Politika

MHP'li Başkan: Tüketicinin korunması sadece ticaretin değil, toplumsal refahın ve sosyal adaletin de teminatıdır

MHP Antalya Milletvekili Abdurrahman Başkan, ''Tüketicinin korunması konusunda yapılan düzenlemeler ekonominin sürdürülebilir büyümesine de önemli katkılar sağlayacaktır. Adil rekabetin sağlandığı, tüketici haklarının güvence altına alındığı bir piyasa ekonomik istikrarın temel yapı taşlarından da biridir. Aynı zamanda, tüketicinin korunmasına yönelik etkin düzenlemeler yabancı yatırımcıların ülkemize olan güvenini artıracak, Türkiye'nin yatırım yapılabilir ülke imajını da pekiştirecektir.'' ded

MHP Antalya Milletvekili Abdurrahman Başkan, Tüketicinin Korunması Hakkında Kanun ve Bazı Kanunlarda Değişiklik Yapılmasına Dair Kanun Teklifi’nin tümü üzerinde konuştu.
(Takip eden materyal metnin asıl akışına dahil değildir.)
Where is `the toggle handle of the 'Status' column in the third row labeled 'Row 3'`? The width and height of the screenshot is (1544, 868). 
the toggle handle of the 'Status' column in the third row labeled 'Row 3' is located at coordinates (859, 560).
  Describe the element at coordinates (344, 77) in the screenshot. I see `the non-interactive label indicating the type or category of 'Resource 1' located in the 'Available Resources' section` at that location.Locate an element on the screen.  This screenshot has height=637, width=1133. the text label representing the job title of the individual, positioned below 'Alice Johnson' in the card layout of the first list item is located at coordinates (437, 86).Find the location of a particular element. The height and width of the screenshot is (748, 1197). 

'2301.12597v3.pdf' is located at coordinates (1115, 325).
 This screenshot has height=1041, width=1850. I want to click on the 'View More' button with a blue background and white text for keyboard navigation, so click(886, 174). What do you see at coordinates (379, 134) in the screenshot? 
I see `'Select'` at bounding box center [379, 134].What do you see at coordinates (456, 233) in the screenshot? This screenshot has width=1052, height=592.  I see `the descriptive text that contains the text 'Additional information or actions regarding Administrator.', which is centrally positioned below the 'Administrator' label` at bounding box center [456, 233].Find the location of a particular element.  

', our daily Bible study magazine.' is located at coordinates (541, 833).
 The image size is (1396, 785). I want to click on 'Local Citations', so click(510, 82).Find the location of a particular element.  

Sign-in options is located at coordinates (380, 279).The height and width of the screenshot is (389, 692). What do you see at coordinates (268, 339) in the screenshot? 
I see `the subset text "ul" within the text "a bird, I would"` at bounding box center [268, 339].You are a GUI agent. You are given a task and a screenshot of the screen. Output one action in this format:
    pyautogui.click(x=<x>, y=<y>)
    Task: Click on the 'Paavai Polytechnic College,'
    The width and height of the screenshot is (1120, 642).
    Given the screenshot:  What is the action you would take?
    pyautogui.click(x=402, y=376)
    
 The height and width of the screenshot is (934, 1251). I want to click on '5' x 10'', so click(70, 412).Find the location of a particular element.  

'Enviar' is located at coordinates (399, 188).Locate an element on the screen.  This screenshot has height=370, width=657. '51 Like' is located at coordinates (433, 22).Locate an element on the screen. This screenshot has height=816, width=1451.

MHP'li Başkan'ın açıklaması şu şekilde;

Tüketicinin korunması kavramı, modern anlamda 1960’lı yıllardan sonra dünyada ivme kazanmış olsa da oldukça eski bir kavramdır. Sümer tabletlerinden Hammurabi Kanunları’na, Roma hukukuna kadar pek çok kadim hukuk metinlerinde tüketicinin korunması amacıyla düzenlemeler yapılmıştır. Tarihimizde de Osmanlı Devleti döneminde lonca teşkilatları tüketicilerin haklarını koruma amacı güden çeşitli kurallar uygulamış, padişah fermanlarıyla haksız rekabetin ve hileli ticaretin önüne geçilmek istenmiştir. Ülkemizde tüketici haklarının korunması 1982 Anayasası’nın 172’nci maddesiyle devlete verilmiş bir görevdir; bu maddeyle devlet, tüketiciyi koruyucu tedbirler alma yükümlülüğü altına girmiştir. 23 Şubat 1995 tarihinde kabul edilen 4077 sayılı Tüketicinin Korunması Hakkında Kanun’la ülkemiz ayrıntılı bir yasal düzenlemeye de kavuşmuştur. Ancak ticaret hayatında yaşanan hızlı değişim ve özellikle dijital teknolojilerin gelişimi nedeniyle bu kanunda çeşitli değişiklikler yapılması gerekli hâle gelmiştir. Özellikle Avrupa Birliğine uyum sürecinde tüketici hakları konusunda kapsamlı bir düzenleme ihtiyacı doğmuş ve 7 Kasım 2013 tarihinde 6502 sayılı Tüketicinin Korunması Hakkında Kanun yasalaşmıştır.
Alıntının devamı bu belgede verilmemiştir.